WHAT IS BEING ASKED: Write out word for word the stretch of the string-problem notes below from "If new array" through "in O(nlgn) time.".

DOCUMENT PASSAGE:
**1. 1 Implement an algorithm to determine if a string has all unique characters. What if you can not use additional data structures?**

It’s means to check if a string has repeated character or not. It can be solved by using a bitmap and Assic table(128 for normal and 256 with special). key: using `n=(int)string[i]`

to get Assic number and `(bitmap[n/32] & 1<<(n%32))`

to check if repeated.

**1.2 Write code to reverse a C-Style String (C-String means that “abcd” is represented as five characters, including the null character )?**

Exchange characters between start index 0 and end index string length - 1, stop when two pointers meet.

**1.3 Design an algorithm and write code to remove the duplicate characters in a string without using any additional buffer. NOTE: One or two additional variables are fine. An extra copy of the array is not. FOLLOW UP Write the test cases for this method ?**

Not allowed to apply for new arrays. Compare each characters in the string and if duplicated just remove in place, key: using null character to replace duplicated character. Test cases should include unique characters string, null string, string with only one character, common string with sequence duplicate characters or with not.

**1.4 Write a method to decide if two strings are anagrams or not ?**

If new array is allowed to apply for, it can be solved by counting table in O(n) time. Actually sort two strings and compare each characters is enough to get the answer in O(nlgn) time.

**1.5 Write a method to replace all spaces in a string with ‘%20’ .**

Firstly count the ectra space needed by replacing, two chars’ space for each character. If space is enough then just fill and move, otherwise you should realloc space and copy whole string, don’t forget the null character.

RECORDED DATA:
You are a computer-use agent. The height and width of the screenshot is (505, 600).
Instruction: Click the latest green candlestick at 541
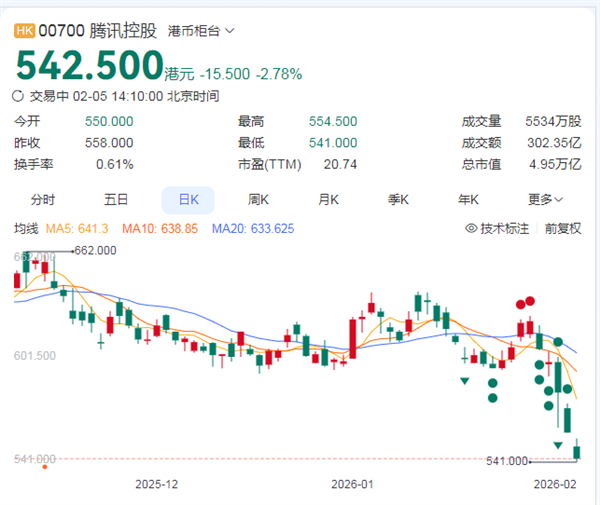[x=577, y=452]
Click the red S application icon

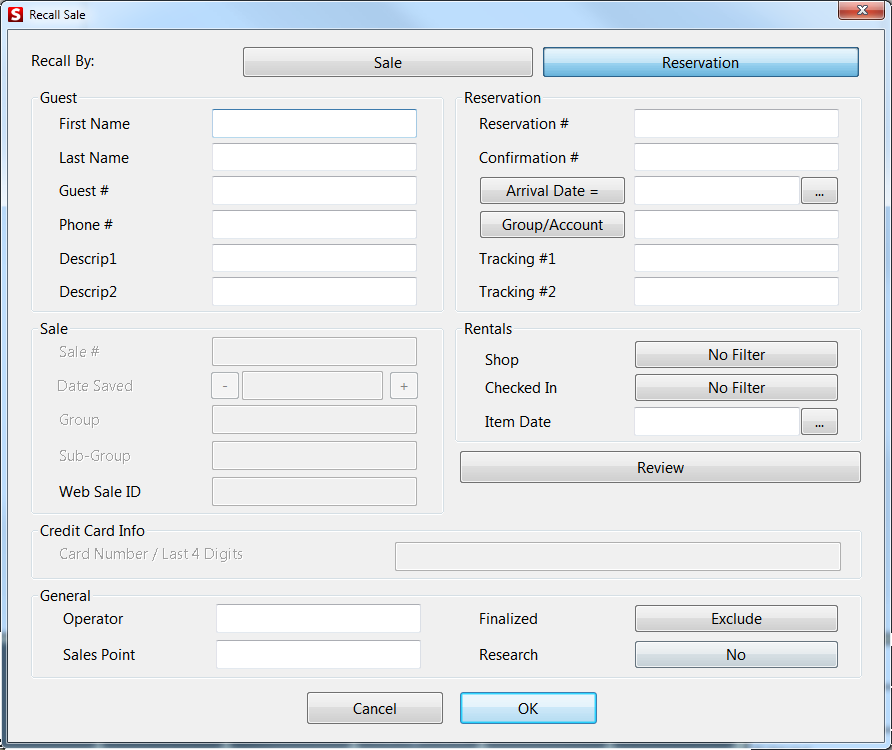click(13, 13)
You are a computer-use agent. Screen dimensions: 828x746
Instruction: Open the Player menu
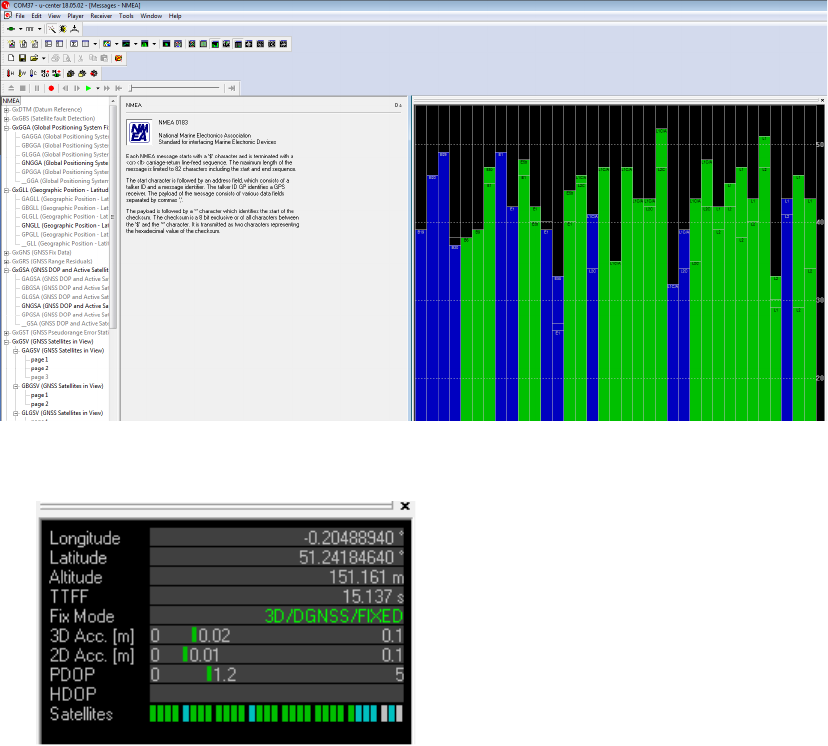[75, 15]
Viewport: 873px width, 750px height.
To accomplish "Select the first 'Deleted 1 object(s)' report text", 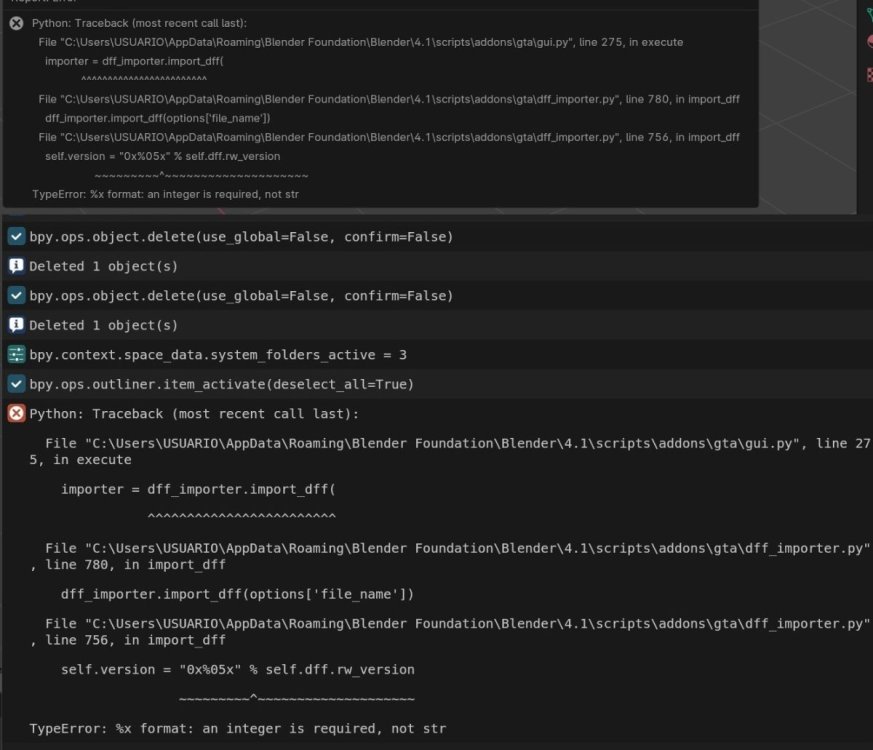I will click(x=103, y=266).
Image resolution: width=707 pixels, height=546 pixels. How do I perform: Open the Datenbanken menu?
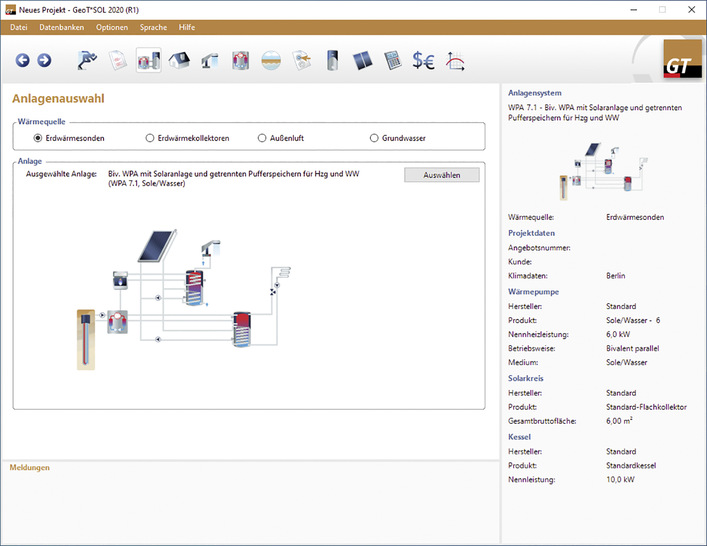[x=62, y=27]
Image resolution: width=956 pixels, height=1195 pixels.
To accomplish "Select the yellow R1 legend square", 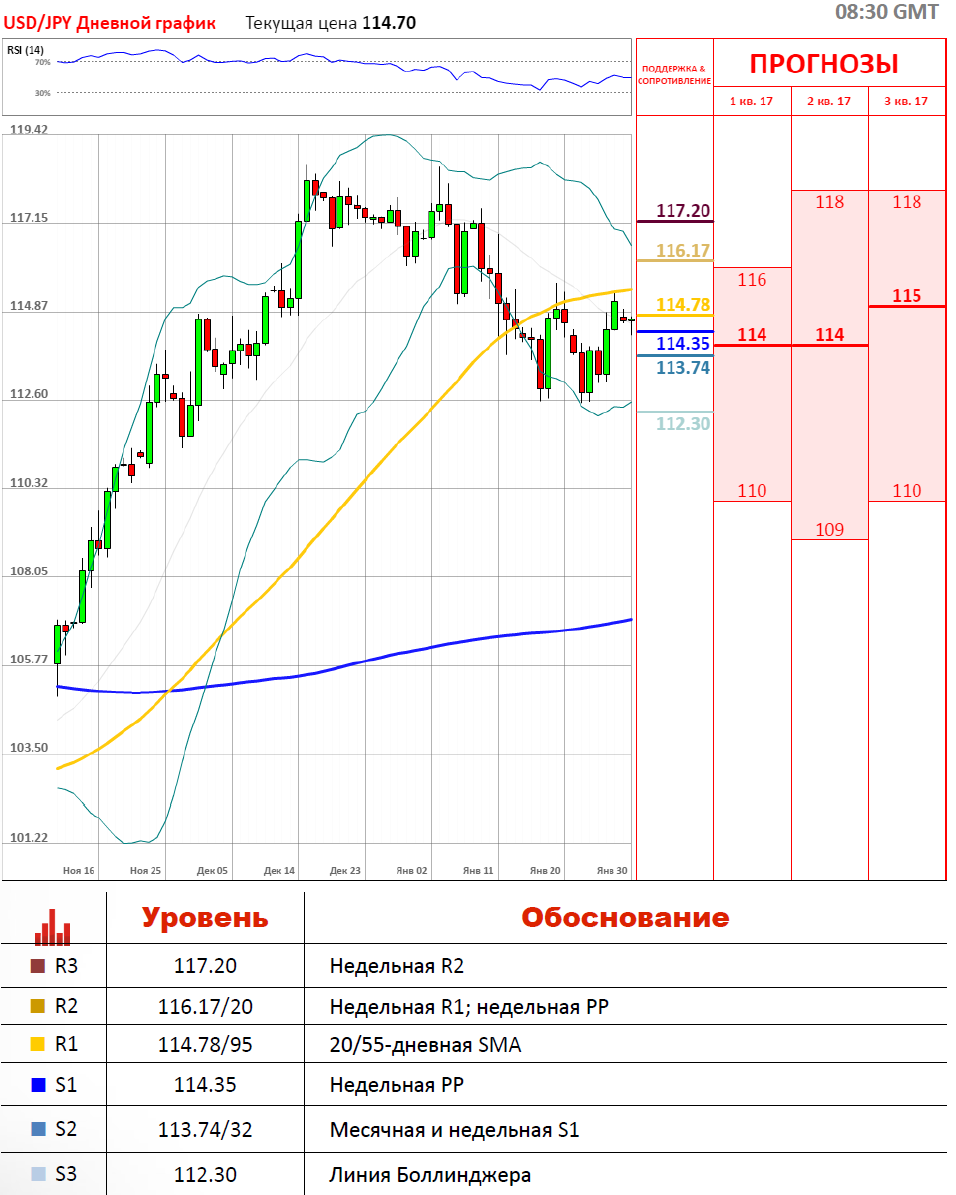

RESPONSE TO THE EXERCISE:
If new array is allowed to apply for, it can be solved by counting table in O(n) time. Actually sort two strings and compare each characters is enough to get the answer in O(nlgn) time.